▶ [GOAL]:
Gather each line of the items below that contains the word "Image".

▶ [GIVEN DATA]:
┄┄┄┄┄┄┄┄┄┄┄┄┄┄┄┄┄┄┄┄
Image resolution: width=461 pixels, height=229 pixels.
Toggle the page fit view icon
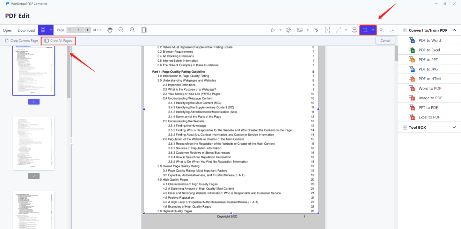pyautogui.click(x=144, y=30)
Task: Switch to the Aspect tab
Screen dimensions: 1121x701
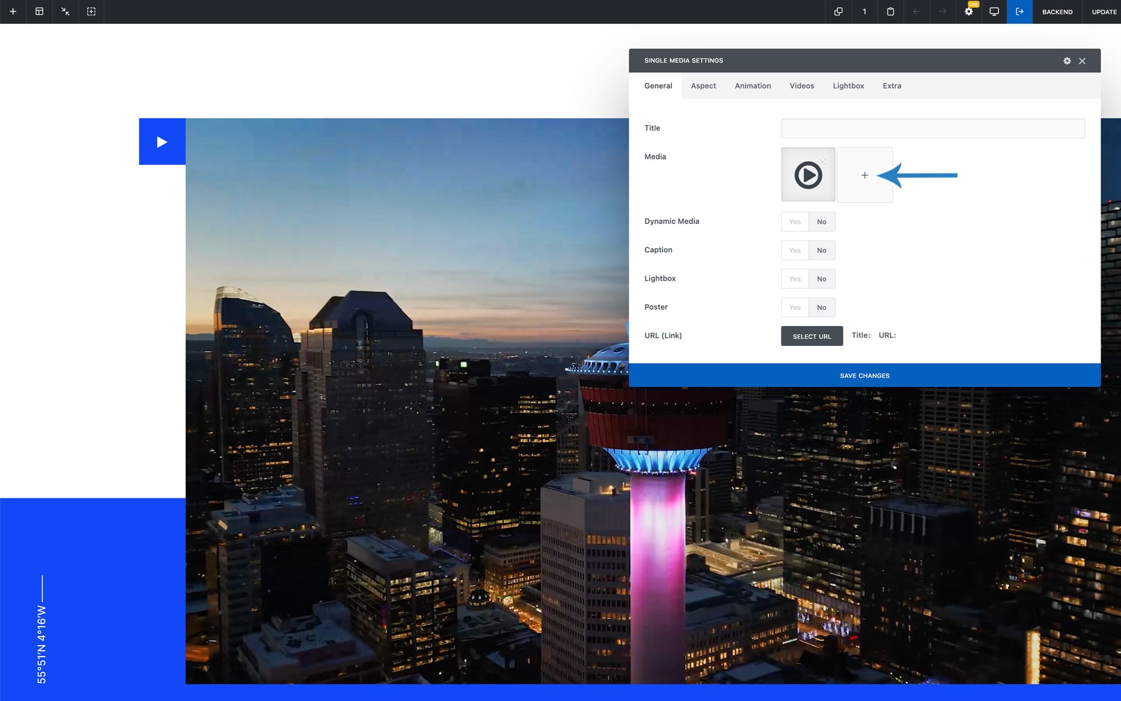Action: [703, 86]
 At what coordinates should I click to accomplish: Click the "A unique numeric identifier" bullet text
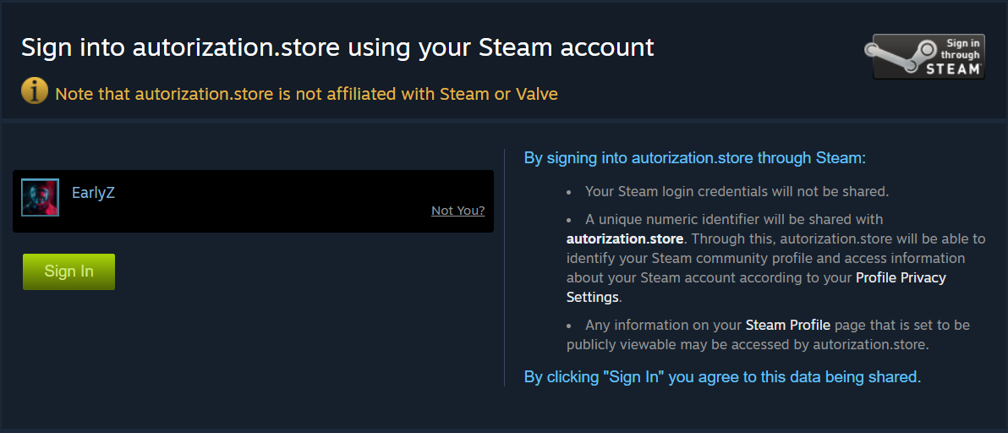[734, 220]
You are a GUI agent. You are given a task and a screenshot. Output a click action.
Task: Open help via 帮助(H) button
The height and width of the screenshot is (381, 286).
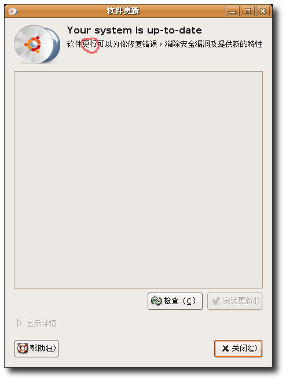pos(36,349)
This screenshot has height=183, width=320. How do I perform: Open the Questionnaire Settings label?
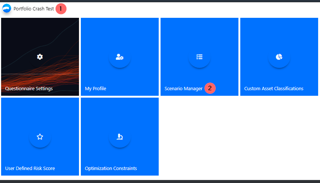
┄┄┄┄┄┄┄┄┄┄┄┄┄┄┄┄┄┄┄┄
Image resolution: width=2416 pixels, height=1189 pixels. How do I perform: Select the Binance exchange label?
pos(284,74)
┄┄┄┄┄┄┄┄┄┄┄┄┄┄┄┄┄┄┄┄
▶ [ANSWER TO THE EXERCISE]:
Image resolution: width=461 pixels, height=229 pixels.
Image resolution: width=2416 pixels, height=1189 pixels. How do I perform: Select the Binance exchange label?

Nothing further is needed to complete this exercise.